Magnetic stripes, consisting of a plastic film and iron particles, have been used for a long time for data storage purposes, and Mr Parry figured that they could be attached to a plastic card base.

The advantages were fairly straightforward to using established technology; as magnetic storage readers already existed, it would not be difficult to adapt the technology to allow access to basic information sufficient for security and identification.

The problem was with the material; Mr Parry’s plan to stick it to a card base using a layer of glue was a disaster; some glues did not work and the ones that did warped the tape to such a degree that they could not be read. 

After a full day of failed attempts, the frustrated Mr Parry took his work home with him, mulling over the problem as he returned to his wife Dorothea.

As he stepped through the door, she was ironing clothes using a flat iron, and whilst listening to Forest’s frustration, she offered the suggestion to just use the iron to melt the stripe on directly. 

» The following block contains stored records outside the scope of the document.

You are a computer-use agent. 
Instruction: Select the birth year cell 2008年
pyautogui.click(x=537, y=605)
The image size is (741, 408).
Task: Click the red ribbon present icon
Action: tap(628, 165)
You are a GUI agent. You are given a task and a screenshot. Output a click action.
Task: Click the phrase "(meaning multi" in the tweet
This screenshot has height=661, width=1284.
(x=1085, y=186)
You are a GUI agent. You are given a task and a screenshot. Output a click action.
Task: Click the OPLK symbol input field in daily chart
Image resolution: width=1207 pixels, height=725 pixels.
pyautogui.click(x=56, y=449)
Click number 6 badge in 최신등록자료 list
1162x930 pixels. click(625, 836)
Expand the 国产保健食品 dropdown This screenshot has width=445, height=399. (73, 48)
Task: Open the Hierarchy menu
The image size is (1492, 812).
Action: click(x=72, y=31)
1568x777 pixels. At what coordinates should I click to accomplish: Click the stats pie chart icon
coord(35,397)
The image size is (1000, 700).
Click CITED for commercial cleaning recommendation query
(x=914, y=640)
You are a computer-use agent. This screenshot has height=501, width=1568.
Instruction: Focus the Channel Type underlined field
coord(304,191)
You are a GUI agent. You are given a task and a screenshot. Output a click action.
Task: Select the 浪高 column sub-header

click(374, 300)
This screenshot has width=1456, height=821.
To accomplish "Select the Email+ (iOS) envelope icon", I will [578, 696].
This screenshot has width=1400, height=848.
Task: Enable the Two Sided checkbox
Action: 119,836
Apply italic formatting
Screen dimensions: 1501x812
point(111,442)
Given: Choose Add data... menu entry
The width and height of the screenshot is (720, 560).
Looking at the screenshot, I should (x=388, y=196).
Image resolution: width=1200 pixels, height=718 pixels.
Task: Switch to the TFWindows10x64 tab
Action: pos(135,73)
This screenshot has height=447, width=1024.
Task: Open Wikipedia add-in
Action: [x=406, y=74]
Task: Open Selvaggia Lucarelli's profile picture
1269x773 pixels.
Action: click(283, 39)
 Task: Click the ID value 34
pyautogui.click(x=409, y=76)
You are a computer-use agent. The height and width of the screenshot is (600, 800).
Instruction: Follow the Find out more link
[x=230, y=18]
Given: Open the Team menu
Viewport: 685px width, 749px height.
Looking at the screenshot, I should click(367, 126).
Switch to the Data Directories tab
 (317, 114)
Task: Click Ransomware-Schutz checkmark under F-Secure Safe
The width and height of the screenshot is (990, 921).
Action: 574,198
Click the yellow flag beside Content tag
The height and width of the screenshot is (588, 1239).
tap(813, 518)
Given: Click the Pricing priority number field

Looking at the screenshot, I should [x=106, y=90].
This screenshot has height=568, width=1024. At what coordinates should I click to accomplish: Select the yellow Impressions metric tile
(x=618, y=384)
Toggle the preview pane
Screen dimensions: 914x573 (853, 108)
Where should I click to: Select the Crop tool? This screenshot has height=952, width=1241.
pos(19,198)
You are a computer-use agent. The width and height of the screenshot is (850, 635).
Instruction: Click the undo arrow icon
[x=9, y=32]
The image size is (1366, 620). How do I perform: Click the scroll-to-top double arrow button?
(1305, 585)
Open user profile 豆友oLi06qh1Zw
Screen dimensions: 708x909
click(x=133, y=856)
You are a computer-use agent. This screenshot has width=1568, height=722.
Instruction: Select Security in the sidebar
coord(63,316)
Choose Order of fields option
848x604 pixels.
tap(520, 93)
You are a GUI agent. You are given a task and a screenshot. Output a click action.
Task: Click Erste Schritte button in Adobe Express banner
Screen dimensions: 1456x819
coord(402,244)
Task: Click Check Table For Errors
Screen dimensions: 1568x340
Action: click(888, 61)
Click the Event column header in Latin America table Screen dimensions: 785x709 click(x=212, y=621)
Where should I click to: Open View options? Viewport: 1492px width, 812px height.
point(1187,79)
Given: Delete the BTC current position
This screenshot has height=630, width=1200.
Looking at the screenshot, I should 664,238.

That way there is a permanent solution without the need for glues that could either come loose or damage the process.

He tried it, and the heat of the iron was the perfect temperature to melt the tape to the card without destroying either of them.

This was enough to prove the capability of the system, but it required further work by Mr Parry and other engineers at IBM to create universal data recording systems, perform field tests in a range of industries, develop mass-production methods and modify equipment to allow cards to be read and issued easily.

Much of that work would be led by Jerome Svigals, and once it was sufficiently standardised it became used not only for access control but also for banking, driver’s licences, membership cards and a wide variety of other applications.